## EXERCISE PROMPT
If a line in the data contains "agent", copy it out.

::: LISTED ENTRIES :::

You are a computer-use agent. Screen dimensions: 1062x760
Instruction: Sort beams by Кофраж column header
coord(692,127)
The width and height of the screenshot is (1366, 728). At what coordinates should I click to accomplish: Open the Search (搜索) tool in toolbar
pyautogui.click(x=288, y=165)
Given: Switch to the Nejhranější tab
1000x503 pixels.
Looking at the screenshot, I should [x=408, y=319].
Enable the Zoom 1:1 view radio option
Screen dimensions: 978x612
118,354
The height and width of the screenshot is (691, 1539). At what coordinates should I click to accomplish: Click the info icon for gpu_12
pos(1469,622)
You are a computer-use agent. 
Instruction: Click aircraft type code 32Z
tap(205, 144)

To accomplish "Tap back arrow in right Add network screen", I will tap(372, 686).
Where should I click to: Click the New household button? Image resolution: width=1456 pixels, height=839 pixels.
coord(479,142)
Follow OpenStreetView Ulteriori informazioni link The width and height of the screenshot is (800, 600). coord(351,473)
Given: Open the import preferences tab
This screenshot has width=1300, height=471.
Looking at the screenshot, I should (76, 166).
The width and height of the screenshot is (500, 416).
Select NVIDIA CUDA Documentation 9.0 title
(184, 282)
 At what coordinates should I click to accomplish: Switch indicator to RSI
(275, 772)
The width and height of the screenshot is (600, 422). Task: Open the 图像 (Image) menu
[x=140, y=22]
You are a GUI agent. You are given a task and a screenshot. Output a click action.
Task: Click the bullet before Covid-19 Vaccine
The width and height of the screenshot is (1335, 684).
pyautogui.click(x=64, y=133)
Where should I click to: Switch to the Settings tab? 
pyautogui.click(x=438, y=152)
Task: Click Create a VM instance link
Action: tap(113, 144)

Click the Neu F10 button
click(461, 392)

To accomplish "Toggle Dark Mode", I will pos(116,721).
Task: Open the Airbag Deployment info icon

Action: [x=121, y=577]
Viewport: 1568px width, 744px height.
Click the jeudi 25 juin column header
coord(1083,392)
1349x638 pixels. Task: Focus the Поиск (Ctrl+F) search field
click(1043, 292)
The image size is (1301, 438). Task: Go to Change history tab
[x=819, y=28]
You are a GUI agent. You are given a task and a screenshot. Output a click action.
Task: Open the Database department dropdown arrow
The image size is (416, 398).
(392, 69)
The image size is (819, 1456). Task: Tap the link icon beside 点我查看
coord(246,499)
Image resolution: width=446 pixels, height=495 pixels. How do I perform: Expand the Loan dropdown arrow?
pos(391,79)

:::

## ANSWER TO THE PROBLEM
You are a computer-use agent. Screen dimensions: 1062x760
You are a computer-use agent. 
You are a GUI agent. You are given a task and a screenshot. Output a click action.
You are a GUI agent. You are given a task and a screenshot. Output a click action.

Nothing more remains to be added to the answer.